Назавтра, конечно, раскутившийся мещанин, отрезвившись, пожалел разбитые чашки и тарелки.
Алеша знал, что и старик назавтра же наверно отпустит его опять в монастырь, даже сегодня же, может, отпустит.
Да и был он уверен вполне, что отец кого другого, а его обидеть не захочет.
Алеша уверен был, что его и на всем свете никто и никогда обидеть не захочет, даже не только не захочет, но и не может.
Это было для него аксиомой, дано раз навсегда, без рассуждений, и он в этом смысле шел вперед, безо всякого колебания.
Но в эту минуту в нем копошилась некоторая другая боязнь, совсем другого рода, и тем более мучительная, что он ее и сам определить бы не мог, именно боязнь женщины, и именно Катерины Ивановны, которая так настоятельно умоляла его давешнею, переданною ему госпожою Хохлаковою, запиской прийти к ней для чего-то.
Это требование и необходимость непременно пойти вселила сразу какое-то мучительное чувство в его сердце, и все утро, чем далее, тем более, все больнее и больнее в нем это чувство разбаливалось, несмотря на все последовавшие затем сцены и приключения в монастыре, и сейчас у игумена, и проч., и проч.
Боялся он не того, что не знал, о чем она с ним заговорит и что он ей ответит.
И не женщины вообще он боялся в ней: женщин он знал, конечно, мало, но все-таки всю жизнь, с самого младенчества и до самого монастыря, только с ними одними и жил.
Он боялся вот этой женщины, именно самой Катерины Ивановны.

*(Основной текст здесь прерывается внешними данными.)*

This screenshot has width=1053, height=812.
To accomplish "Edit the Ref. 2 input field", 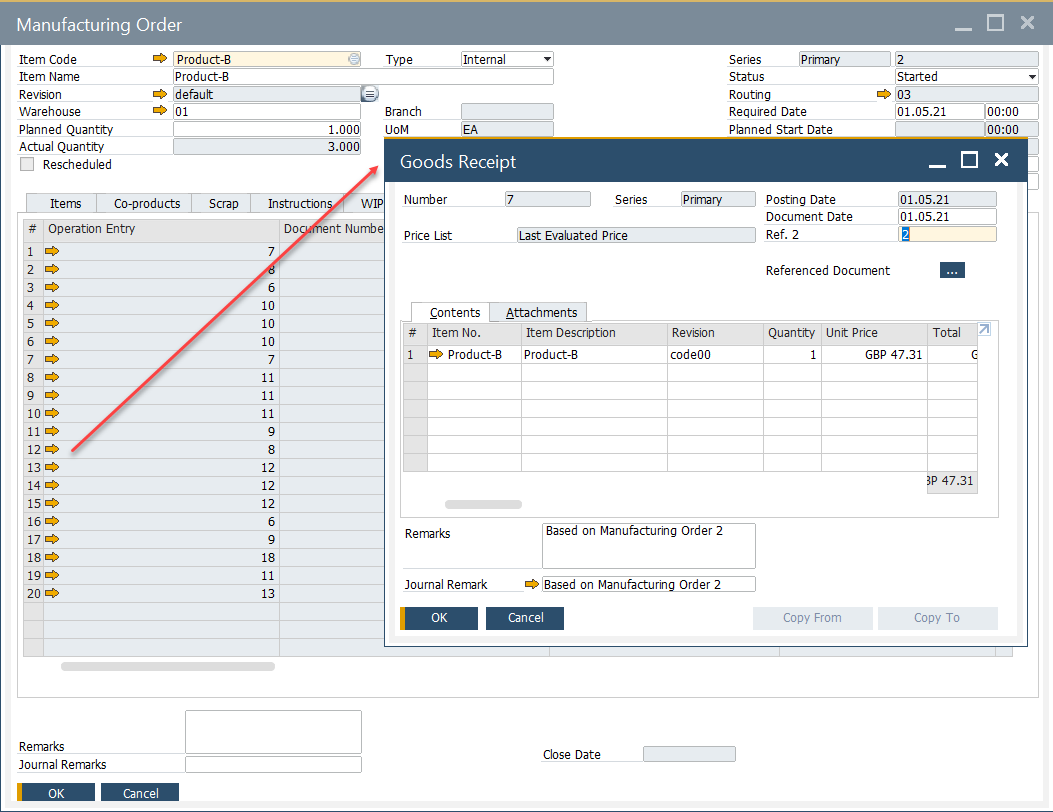I will 947,234.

Он боялся ее с самого того времени, как в первый раз ее увидал.
Видал же он ее всего только раз или два, даже три пожалуй, вымолвил даже однажды случайно с ней несколько слов.
Образ ее вспоминался ему как красивой, гордой и властной девушки.
Но не красота ее мучила его, а что-то другое.
Вот именно эта необъяснимость его страха и усиливала в нем теперь этот страх.
Цели этой девушки были благороднейшие, он знал это; она стремилась спасти брата его Дмитрия, пред ней уже виноватого, и стремилась из одного лишь великодушия.
И вот, несмотря на сознание и на справедливость, которую не мог же он не отдать всем этим прекрасным и великодушным чувствам, по спине его проходил мороз, чем ближе он подвигался к ее дому.
Он сообразил, что брата Ивана Федоровича, который был с нею так близок, он у нее не застанет: брат Иван наверно теперь с отцом.
Дмитрия же не застанет еще вернее, и ему предчувствовалось почему.
Итак, разговор их состоится наедине.
Хотелось бы очень ему повидать прежде этого рокового разговора брата Дмитрия и забежать к нему.
Не показывая письма, он бы мог с ним что-нибудь перемолвить.
Но брат Дмитрий жил далеко и наверно теперь тоже не дома.
Постояв с минуту на месте, он решился наконец окончательно.
Перекрестив себя привычным и спешным крестом и сейчас же чему-то улыбнувшись, он твердо направился к своей страшной даме.